Overview
MAC address authentication controls
a user's network access rights based on the user's interface and
MAC address. The user does not need to install any client software.
After detecting the user's MAC address for the first time on an interface
where MAC address authentication is running, the device begins authenticating
the user. During the authentication, the user does not need to enter
a user name or password.
Based on different
user name formats and content that the access device uses to authenticate
users, user name formats used in MAC authentication can be classified
into the following types:
- MAC address: The device uses a user's MAC address as the user
name for authentication. The device can also use the MAC address or
a user-defined character string as the user password.
- Fixed user name: Regardless of users' MAC addresses, all users
use a fixed name and password designated on the access device for
authentication. As multiple users can be authenticated on the same
interface, all users requiring MAC address authentication on the interface
use the same fixed user name.
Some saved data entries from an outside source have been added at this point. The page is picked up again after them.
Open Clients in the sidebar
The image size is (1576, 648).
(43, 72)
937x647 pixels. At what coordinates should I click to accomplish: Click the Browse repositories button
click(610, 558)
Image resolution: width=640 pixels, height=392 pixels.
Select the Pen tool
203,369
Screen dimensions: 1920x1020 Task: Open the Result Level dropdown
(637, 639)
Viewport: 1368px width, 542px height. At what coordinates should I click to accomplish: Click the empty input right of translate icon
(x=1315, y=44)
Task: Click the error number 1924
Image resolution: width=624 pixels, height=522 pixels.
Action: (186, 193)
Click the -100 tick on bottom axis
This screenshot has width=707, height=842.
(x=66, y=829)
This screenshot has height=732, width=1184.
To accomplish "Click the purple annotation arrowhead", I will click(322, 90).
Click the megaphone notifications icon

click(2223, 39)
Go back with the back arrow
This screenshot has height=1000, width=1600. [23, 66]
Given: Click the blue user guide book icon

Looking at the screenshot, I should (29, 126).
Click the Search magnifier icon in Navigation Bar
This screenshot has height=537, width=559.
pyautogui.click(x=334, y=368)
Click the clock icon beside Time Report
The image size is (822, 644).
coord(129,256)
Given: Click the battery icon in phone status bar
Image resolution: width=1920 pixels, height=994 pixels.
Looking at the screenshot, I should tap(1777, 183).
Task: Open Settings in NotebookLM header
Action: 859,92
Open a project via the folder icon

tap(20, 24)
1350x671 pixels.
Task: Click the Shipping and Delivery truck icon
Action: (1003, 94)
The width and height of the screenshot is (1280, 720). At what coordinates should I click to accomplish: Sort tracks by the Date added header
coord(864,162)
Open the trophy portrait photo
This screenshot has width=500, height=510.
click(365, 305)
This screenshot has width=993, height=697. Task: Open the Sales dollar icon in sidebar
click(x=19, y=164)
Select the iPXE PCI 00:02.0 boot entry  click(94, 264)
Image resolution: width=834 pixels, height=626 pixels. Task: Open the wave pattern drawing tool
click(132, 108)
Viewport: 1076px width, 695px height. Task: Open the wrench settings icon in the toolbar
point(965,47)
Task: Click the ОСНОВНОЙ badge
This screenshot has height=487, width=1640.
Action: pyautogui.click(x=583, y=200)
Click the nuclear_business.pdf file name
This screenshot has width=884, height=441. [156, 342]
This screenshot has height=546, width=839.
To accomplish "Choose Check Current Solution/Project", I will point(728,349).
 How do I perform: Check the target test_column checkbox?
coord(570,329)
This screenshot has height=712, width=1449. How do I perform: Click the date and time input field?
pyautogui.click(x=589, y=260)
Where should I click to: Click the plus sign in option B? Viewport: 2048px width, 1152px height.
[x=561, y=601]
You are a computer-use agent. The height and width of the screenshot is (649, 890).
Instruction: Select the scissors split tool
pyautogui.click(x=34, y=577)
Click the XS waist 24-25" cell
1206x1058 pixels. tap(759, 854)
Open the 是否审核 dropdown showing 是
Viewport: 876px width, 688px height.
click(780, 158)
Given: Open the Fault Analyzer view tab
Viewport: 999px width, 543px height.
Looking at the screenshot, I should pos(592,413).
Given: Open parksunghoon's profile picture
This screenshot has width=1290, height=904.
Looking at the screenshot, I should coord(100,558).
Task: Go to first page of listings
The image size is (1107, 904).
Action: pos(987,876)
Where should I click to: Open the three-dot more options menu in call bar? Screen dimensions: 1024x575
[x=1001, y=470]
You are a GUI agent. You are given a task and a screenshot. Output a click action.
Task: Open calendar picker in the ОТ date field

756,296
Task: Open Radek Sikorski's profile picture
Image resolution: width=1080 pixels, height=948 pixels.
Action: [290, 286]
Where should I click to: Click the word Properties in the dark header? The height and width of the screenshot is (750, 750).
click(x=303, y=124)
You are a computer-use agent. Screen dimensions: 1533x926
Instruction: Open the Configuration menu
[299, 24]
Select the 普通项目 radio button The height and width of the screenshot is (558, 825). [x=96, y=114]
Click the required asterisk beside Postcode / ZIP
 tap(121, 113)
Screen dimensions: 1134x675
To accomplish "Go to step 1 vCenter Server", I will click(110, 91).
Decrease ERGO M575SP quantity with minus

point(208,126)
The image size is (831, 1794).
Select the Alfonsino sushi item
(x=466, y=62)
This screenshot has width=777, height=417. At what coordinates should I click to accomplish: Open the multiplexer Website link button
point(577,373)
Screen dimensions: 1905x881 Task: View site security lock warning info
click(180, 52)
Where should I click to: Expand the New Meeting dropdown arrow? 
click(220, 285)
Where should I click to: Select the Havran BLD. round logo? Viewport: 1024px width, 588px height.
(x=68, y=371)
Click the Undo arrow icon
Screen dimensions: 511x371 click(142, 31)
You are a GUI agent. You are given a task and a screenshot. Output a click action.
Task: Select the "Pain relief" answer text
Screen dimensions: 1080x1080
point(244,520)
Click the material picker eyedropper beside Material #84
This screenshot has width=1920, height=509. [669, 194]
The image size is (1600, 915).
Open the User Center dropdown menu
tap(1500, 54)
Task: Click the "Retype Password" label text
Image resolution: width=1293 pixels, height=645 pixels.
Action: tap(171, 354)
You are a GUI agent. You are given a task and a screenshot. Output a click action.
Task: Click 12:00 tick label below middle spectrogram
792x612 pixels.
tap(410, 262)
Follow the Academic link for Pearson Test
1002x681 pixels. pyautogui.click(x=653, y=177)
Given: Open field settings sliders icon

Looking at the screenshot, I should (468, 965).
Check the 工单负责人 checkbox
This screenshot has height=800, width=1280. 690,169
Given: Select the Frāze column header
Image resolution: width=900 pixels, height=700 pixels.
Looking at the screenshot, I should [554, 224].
The server only needs to configure one
user account to meet the authentication demands of all users. This
applies to a network environment with reliable clients.
- DHCP option: The device replaces a user's MAC address with the
obtained user DHCP option and a fixed password as identity information
for authentication. In this mode, the device must support MAC authentication
triggering through DHCP packets.
Guest VLAN
When the guest VLAN function
is enabled, if the user does not respond to the MAC address authentication
request, the device adds the interface where the user resides into
the guest VLAN, so that the user can access resources in the guest
VLAN. In this manner, the user can access some network resources without
being authenticated.
User Group Authorization
The device can authorize users
based on the user group. After users are authenticated, the authentication
server groups users together. Each user group is bound to an ACL so
that users in the same user group share an ACL.